Flooded in a flash
Karachi came to a standstill on Thursday as a violent thunderstorm swept across the city, turning daylight into dusk and routine movement into chaos. Torrential rain, coupled with strong winds, unleashed a wave of destruction that claimed at least five lives, injured several others, and exposed yet again the city's chronic unpreparedness for extreme weather events.

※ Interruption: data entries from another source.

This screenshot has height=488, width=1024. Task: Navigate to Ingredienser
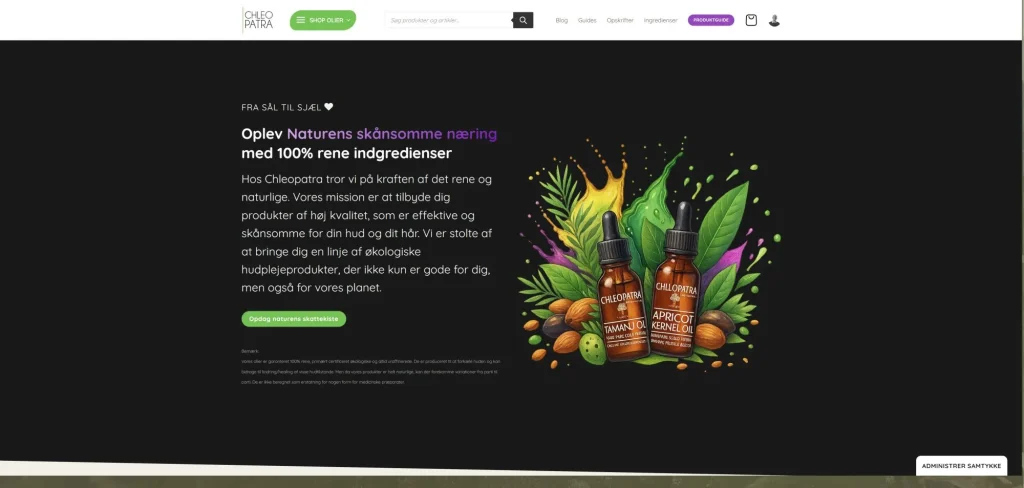(x=660, y=20)
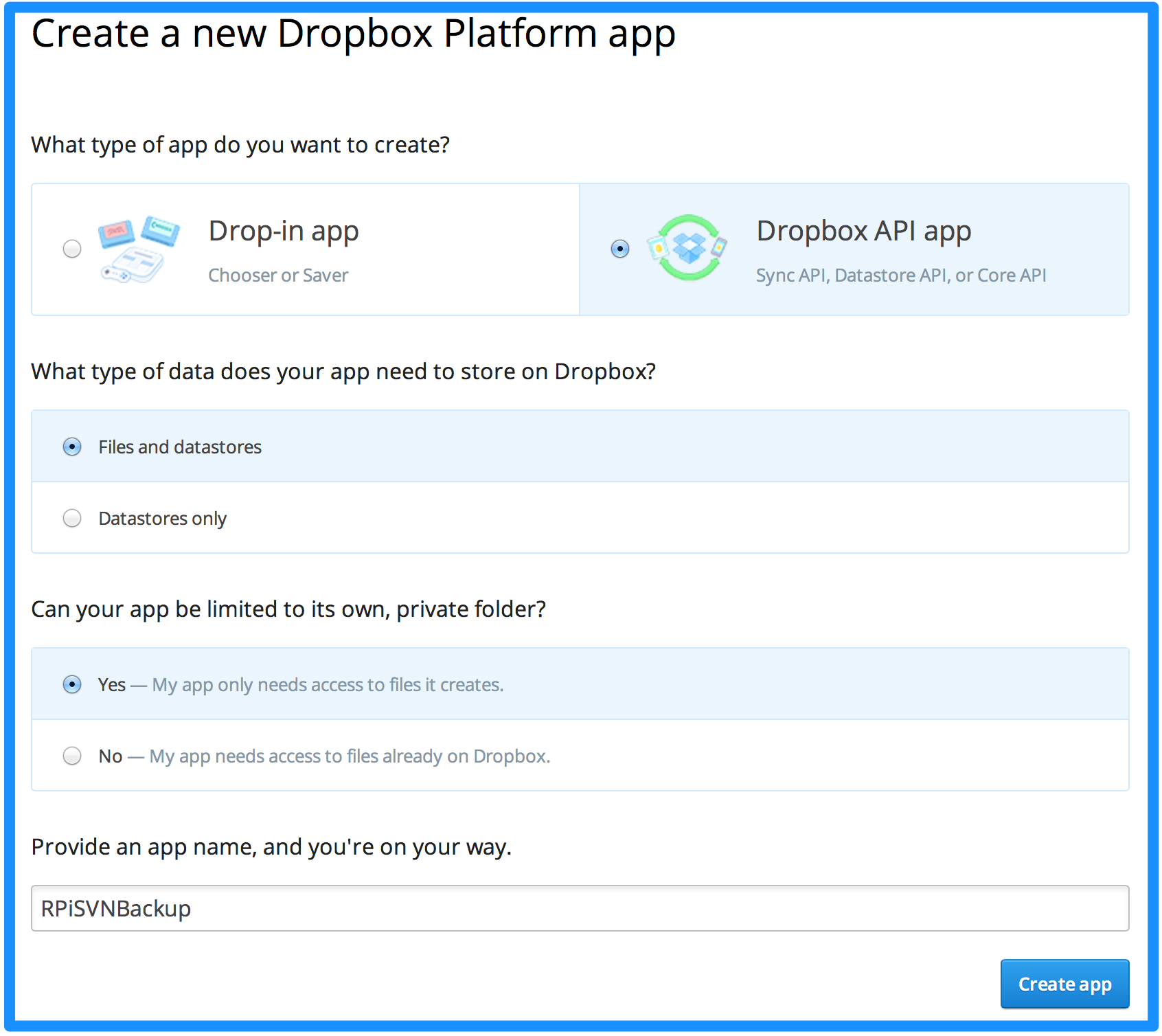Choose the Files and datastores radio button
Viewport: 1162px width, 1036px height.
point(72,447)
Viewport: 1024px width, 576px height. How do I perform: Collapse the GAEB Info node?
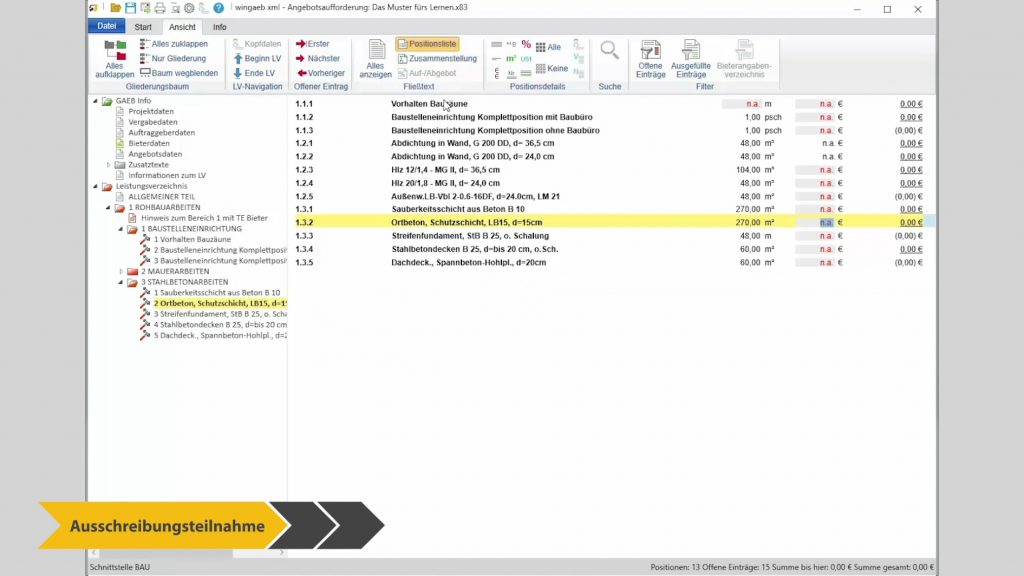point(96,100)
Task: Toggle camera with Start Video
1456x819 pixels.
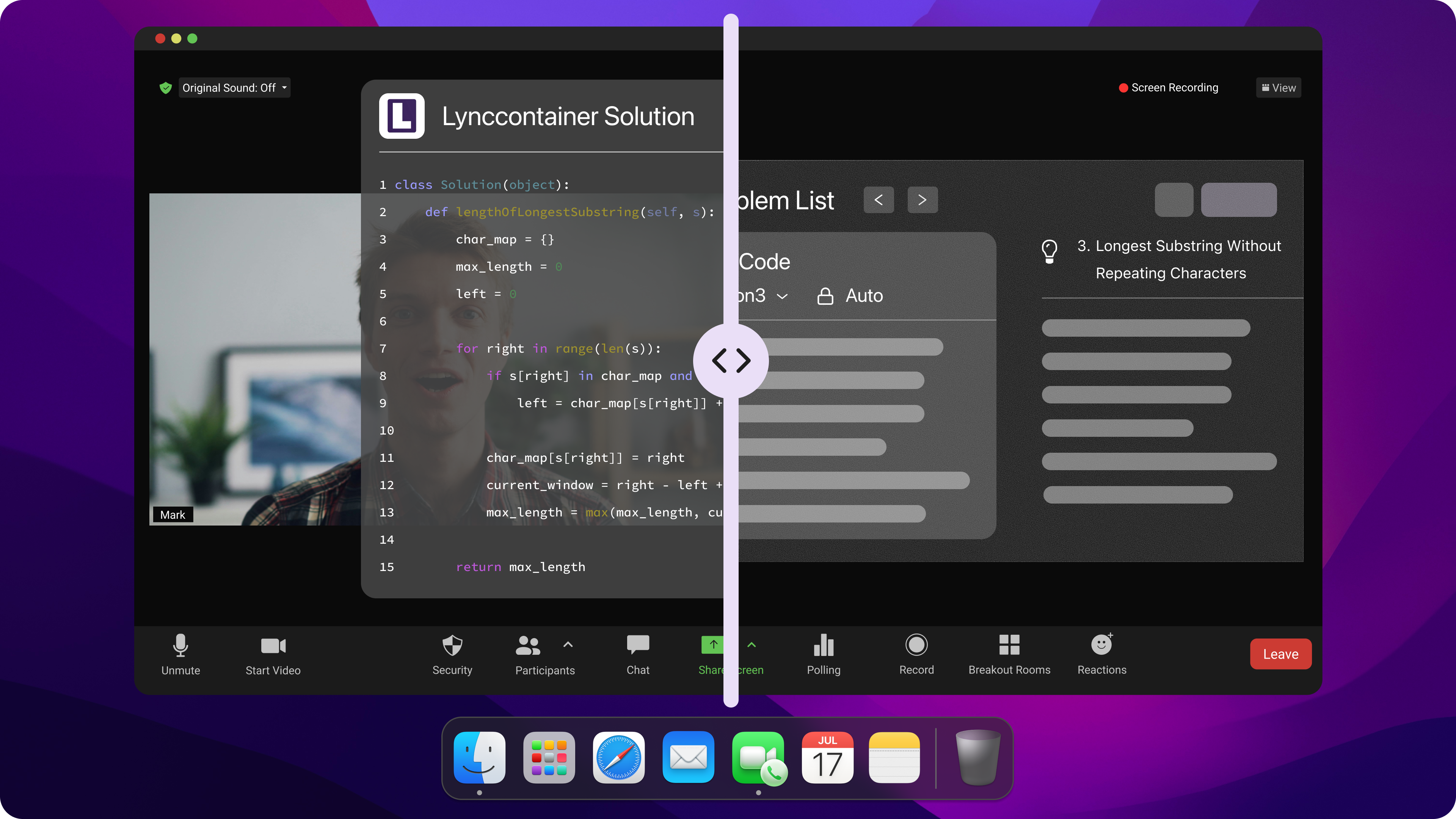Action: tap(273, 646)
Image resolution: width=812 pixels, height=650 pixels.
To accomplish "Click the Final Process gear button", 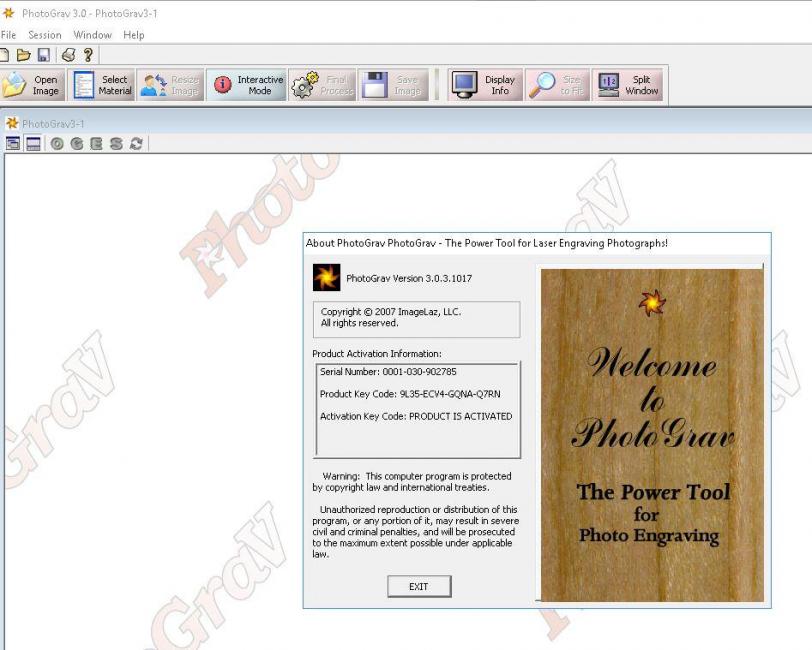I will pos(322,86).
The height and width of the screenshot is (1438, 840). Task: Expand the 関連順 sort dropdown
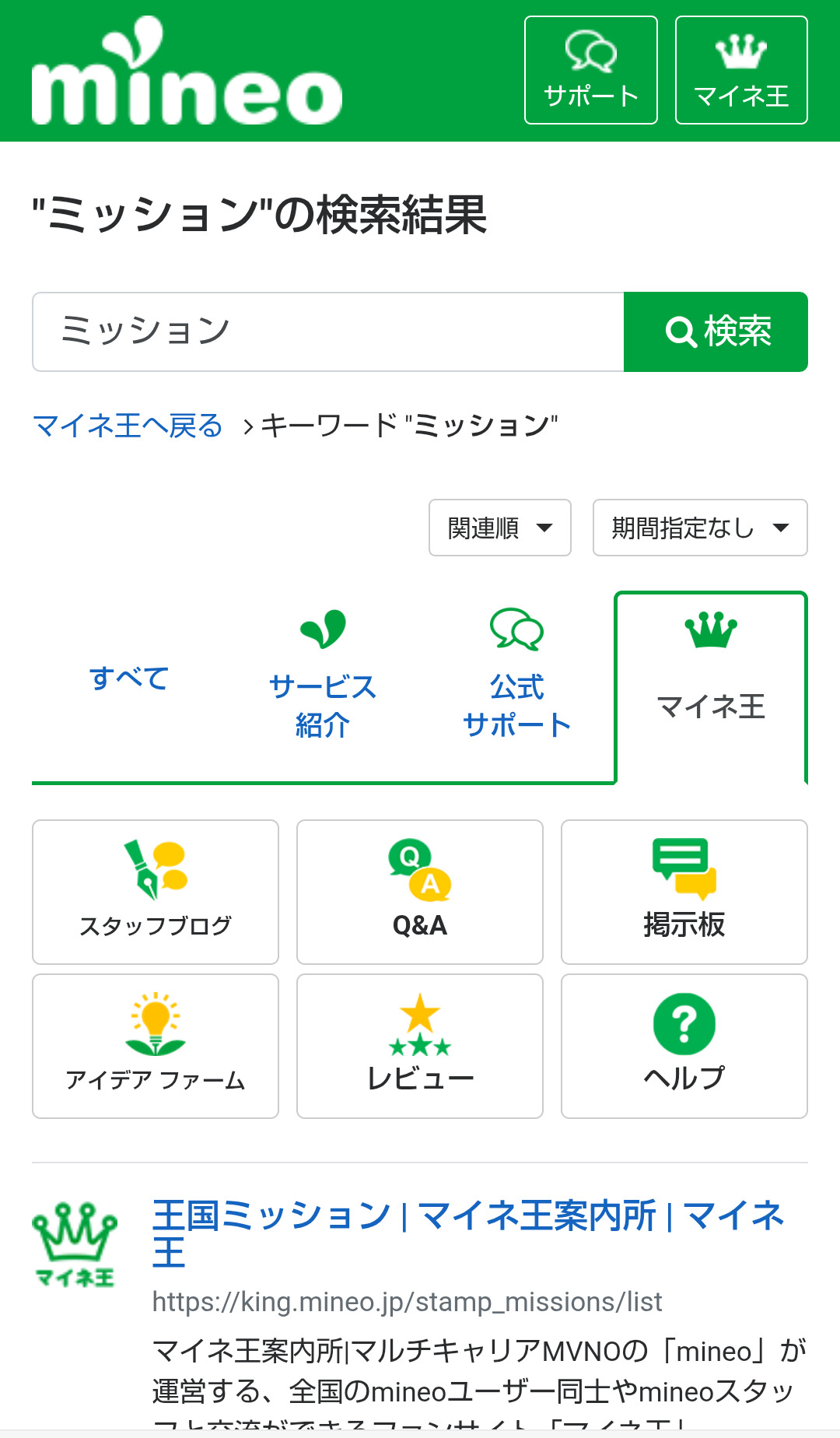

The Pakistan Meteorological Department had already forecast heavy rainfall and possible hailstorms. Yet there was no visible escalation in preparedness. Citizens were left to navigate a known threat with little institutional support. Rainfall levels, touching nearly 70mm in some areas, submerged major roads and stranded commuters. Urban flooding at key intersections once again exposed the fragility of the city's infrastructure, while recurring hazards such as exposed wiring and unsafe structures turned a weather event into a public safety crisis. Response teams were mobilised after the disruption and traffic diversions were announced after gridlock had set in. If this was, as many described, a storm unlike any Karachi has recently witnessed, what does it say about the city's readiness? Extreme weather is no longer an anomaly. Without pre-emptive planning and enforceable safety measures - including the willingness to halt routine activity when risks are clear - Karachi will remain exposed to the next inevitable shock.
The lapse therefore is primarily administrative. First, Karachi needs a formalised pre-emptive response protocol tied directly to weather forecasts. Once the Meteorological Department issues high-risk alerts, an automatic chain of actions must follow. Second, coordination between civic bodies must be institutionalised. The city administration, power utilities, traffic police and disaster management authorities must operate through a unified command system during extreme weather events. Finally, citizens should not be vaguely "advised" to be careful but clearly told through SMS alerts on what to expect and what to do.